_What is needed:_
In the material below, tally the lines that include the string "word", then write down only the total.

Start of Block

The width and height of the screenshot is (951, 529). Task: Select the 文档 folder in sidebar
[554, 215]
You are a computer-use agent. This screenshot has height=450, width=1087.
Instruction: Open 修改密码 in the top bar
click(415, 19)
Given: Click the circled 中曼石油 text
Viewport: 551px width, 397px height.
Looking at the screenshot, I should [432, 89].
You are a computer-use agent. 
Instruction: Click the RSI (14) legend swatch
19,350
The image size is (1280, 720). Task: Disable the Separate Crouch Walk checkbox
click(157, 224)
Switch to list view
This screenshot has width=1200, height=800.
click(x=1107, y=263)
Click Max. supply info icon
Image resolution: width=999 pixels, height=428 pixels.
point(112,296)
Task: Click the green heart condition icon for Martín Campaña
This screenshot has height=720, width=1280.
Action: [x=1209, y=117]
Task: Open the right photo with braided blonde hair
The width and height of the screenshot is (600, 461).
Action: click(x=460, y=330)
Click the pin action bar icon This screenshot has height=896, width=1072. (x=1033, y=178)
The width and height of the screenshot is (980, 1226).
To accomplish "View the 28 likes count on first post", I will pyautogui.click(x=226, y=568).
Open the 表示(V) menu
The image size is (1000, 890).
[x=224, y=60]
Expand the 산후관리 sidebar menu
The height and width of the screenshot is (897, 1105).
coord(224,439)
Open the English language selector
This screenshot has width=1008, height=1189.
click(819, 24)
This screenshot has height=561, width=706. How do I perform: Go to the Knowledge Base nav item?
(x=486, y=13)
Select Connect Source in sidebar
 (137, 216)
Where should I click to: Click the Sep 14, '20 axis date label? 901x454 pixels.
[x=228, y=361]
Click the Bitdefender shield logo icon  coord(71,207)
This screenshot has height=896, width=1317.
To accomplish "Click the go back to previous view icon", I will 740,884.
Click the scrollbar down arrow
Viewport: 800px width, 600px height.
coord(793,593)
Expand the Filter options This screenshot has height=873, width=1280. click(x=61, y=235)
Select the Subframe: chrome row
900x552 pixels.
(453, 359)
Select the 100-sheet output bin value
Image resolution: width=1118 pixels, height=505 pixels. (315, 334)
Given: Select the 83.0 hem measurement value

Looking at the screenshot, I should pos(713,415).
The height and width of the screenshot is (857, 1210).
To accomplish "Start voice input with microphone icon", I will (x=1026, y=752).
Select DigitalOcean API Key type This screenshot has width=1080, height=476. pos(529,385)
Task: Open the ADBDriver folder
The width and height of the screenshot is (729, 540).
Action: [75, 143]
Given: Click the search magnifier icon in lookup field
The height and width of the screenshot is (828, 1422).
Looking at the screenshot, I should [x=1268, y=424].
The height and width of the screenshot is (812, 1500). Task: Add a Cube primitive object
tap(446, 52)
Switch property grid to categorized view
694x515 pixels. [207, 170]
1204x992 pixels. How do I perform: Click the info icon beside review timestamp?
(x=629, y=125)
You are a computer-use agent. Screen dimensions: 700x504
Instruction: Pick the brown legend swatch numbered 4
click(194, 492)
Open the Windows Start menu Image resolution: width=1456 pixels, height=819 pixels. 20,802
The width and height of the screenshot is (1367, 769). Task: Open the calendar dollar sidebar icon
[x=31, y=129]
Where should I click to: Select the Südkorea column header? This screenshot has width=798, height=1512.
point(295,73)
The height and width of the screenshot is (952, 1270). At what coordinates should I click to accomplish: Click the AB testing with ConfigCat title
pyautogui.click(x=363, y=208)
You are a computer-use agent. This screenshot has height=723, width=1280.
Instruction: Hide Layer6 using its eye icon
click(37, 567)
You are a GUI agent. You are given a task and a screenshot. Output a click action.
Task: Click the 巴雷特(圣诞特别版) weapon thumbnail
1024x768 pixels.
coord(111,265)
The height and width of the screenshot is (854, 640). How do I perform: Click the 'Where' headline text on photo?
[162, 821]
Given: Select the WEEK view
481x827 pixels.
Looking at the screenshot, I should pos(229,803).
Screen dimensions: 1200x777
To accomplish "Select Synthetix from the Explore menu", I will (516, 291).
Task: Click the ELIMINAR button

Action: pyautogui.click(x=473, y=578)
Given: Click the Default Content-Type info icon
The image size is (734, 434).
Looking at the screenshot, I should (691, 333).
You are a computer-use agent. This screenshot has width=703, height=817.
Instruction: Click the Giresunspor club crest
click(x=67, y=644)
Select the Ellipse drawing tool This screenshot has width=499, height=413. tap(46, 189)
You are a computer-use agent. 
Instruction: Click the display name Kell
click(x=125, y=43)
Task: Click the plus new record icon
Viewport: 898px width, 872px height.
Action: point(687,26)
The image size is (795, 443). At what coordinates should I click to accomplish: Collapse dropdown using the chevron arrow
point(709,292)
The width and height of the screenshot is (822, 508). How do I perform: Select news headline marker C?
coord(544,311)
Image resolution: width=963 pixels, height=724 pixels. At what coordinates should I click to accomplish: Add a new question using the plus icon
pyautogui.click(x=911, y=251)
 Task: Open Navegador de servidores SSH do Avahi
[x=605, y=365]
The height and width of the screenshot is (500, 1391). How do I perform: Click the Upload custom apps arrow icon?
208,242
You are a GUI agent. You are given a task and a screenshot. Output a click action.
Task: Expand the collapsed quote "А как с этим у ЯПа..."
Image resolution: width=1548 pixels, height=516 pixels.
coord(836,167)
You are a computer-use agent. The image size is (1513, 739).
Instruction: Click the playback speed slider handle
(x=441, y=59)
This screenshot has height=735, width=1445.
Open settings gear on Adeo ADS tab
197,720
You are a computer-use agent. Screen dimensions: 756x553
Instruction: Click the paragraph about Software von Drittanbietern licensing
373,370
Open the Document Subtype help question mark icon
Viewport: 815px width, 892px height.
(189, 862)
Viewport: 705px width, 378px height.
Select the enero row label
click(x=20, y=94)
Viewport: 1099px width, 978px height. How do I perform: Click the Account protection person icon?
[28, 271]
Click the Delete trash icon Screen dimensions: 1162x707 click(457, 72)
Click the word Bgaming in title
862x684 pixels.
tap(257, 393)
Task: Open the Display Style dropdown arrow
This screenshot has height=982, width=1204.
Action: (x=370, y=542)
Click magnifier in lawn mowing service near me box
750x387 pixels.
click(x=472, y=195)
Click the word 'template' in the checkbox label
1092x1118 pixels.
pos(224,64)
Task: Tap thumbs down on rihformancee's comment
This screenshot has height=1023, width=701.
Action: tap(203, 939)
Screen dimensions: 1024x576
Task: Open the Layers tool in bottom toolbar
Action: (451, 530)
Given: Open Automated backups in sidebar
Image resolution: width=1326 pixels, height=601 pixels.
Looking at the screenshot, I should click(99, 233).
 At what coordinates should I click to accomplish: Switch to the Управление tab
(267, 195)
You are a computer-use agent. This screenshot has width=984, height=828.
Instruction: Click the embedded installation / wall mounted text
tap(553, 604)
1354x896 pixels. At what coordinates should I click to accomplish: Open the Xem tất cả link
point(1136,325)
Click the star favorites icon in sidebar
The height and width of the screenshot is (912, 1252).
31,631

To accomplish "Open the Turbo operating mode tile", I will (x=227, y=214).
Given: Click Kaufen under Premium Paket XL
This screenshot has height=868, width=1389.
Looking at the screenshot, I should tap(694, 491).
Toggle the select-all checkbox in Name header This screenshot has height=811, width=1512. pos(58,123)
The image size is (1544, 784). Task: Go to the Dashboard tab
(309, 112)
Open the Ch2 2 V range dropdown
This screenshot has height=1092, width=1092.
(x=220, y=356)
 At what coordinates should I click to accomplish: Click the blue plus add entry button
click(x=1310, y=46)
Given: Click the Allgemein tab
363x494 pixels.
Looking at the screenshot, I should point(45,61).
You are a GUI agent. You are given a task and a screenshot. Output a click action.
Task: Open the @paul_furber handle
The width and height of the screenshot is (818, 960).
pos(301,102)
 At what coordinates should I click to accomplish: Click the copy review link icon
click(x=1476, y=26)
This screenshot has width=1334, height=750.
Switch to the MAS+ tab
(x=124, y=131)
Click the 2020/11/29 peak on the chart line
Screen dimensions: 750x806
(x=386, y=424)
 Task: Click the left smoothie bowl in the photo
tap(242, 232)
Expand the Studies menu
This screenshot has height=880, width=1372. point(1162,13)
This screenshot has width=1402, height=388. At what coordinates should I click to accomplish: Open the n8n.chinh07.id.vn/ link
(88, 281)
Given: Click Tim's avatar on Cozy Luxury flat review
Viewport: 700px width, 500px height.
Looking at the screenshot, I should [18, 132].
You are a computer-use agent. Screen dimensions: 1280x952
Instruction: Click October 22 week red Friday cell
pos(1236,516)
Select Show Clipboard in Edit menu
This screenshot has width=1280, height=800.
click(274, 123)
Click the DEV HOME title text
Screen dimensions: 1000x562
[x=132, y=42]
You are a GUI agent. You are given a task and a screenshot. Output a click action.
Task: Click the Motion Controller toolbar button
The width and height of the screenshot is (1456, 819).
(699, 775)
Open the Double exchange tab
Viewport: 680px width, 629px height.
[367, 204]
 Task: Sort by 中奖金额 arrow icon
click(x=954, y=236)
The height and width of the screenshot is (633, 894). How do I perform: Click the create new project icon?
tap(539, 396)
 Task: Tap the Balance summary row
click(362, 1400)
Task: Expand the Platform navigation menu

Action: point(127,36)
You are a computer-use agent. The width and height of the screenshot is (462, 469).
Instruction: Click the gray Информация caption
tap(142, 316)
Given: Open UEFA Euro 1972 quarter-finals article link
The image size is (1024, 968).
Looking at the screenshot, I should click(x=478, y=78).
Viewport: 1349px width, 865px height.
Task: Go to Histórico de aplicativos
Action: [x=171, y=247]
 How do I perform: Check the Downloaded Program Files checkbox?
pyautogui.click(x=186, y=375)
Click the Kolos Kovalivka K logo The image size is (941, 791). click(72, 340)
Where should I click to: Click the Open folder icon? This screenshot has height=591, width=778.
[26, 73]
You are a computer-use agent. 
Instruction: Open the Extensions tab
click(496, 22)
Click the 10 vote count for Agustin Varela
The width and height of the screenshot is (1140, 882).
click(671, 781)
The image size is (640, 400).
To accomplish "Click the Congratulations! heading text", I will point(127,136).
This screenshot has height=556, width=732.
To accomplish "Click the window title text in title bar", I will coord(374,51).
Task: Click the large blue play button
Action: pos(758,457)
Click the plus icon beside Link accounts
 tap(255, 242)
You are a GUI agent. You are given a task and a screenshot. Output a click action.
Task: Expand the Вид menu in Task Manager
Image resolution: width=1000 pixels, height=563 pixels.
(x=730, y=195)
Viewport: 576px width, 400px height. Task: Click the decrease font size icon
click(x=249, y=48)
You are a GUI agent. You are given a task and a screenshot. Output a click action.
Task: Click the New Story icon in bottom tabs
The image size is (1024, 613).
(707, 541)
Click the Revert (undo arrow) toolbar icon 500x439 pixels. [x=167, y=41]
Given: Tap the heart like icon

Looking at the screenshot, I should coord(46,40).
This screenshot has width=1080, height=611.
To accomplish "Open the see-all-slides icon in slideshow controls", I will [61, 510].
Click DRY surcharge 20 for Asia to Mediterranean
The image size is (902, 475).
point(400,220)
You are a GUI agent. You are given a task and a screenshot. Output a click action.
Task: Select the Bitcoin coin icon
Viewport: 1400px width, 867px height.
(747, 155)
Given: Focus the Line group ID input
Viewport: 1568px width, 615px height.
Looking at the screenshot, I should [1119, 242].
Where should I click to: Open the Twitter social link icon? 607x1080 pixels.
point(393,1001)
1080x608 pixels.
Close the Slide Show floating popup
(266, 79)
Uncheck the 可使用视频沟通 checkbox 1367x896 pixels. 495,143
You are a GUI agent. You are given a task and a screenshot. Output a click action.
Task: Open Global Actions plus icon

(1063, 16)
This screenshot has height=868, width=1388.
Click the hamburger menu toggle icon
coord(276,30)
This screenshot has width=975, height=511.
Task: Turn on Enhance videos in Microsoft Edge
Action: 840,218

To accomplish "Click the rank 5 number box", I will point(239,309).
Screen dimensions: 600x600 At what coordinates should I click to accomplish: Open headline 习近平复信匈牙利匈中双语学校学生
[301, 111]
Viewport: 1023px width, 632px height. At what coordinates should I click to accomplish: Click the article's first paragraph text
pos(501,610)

End of Block

_Solution below:_
2